Órgãos firmam acordo para cotas raciais em concursos do TCE-MS

O Ministério Público de Mato Grosso do Sul (MPMS), por intermédio do Centro de Autocomposição de Conflitos e Segurança Jurídica (Compor), firmou, nesta segunda-feira (27/4), importante acordo que estabelece políticas de ações afirmativas para o Tribunal de Contas do Estado de Mato Grosso do Sul (TCE-MS).

O documento, assinado por representantes do MPMS, do TCE-MS, da Defensoria Pública e da Procuradoria-Geral do Estado, visa solucionar, de forma consensual, a lide objeto de ação civil pública ajuizada pela 67ª Promotoria de Justiça de Campo Grande, em conjunto com a Defensoria Pública.

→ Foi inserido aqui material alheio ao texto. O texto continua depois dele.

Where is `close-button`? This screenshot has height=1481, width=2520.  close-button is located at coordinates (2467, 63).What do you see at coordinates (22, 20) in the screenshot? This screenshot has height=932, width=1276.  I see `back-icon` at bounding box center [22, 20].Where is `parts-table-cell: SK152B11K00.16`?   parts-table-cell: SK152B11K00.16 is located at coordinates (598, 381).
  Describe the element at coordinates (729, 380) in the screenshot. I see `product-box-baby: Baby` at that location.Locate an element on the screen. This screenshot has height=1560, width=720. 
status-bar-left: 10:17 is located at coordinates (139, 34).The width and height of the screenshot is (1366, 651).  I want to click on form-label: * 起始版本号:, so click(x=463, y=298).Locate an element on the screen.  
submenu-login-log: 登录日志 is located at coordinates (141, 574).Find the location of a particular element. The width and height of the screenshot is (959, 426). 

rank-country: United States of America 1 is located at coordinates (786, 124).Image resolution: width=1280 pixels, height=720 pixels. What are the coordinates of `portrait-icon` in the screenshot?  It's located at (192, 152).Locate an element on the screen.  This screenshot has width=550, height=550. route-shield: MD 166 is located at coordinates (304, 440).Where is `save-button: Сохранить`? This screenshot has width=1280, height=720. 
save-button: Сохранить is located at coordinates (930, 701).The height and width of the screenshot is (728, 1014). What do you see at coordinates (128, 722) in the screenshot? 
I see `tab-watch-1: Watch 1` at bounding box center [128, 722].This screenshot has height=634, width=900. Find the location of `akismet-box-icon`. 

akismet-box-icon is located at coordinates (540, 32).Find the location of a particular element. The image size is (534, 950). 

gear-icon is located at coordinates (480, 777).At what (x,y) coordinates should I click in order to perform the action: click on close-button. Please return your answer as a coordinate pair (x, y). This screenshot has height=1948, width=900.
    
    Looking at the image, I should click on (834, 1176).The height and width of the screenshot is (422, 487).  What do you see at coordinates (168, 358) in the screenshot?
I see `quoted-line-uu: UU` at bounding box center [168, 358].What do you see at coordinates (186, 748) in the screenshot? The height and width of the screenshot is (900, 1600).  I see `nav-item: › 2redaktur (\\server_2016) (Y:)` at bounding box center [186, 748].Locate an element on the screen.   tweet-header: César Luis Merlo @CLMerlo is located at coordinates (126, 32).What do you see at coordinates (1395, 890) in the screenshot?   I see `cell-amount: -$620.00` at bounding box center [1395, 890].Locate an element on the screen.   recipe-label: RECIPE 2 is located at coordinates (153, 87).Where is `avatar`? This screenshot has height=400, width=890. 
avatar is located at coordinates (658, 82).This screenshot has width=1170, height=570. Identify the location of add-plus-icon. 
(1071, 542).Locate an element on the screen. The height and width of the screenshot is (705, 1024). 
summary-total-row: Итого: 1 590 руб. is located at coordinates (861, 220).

O Tribunal de Contas comprometeu-se a observar, nos próximos concursos públicos e demais processos seletivos que vier a realizar, a reserva de vagas para candidatos negros e indígenas. Os parâmetros e percentuais a serem adotados fixam a obrigatoriedade de, no mínimo, 20% (vinte por cento) das vagas para candidatos negros e 3% (três por cento) para candidatos indígenas.

Além disso, o TCE-MS deverá editar atos normativos internos para regulamentar a matéria. O cumprimento dessas obrigações constitui condição indispensável para a realização de quaisquer novos certames pelo órgão.

Próximos passos

Com a assinatura do termo, as partes requererão, conjuntamente, a homologação pelo Juízo da 2ª Vara de Direitos Difusos, Coletivos e Individuais Homogêneos de Campo Grande. A homologação extinguirá o processo com resolução de mérito, transformando o acordo em título executivo judicial.

A celebração contou com a presença do Procurador-Geral de Justiça e Presidente do Compor, Romão Avila Milhan Junior; do Presidente do TCE-MS, Conselheiro Flávio Esgaib Kayatt; do Defensor Público-Geral de MS, Pedro Paulo Gasparini; bem como do Procurador-Geral do Estado em exercício, Márcio André Batista de Arruda.

Também participaram o Promotor de Justiça Paulo Zeni, titular da 67ª Promotoria de Justiça de Campo Grande; o Coordenador de Apoio Administrativo do Compor, Promotor de Justiça Paulo Roberto Gonçalves Ishikawa; a Promotora de Justiça e Assessora Especial do PGJ, Daniela Cristina Guiotti; a Procuradora de Justiça Ariadne de Fátima Cantú da Silva; além de membros e assessores das instituições envolvidas.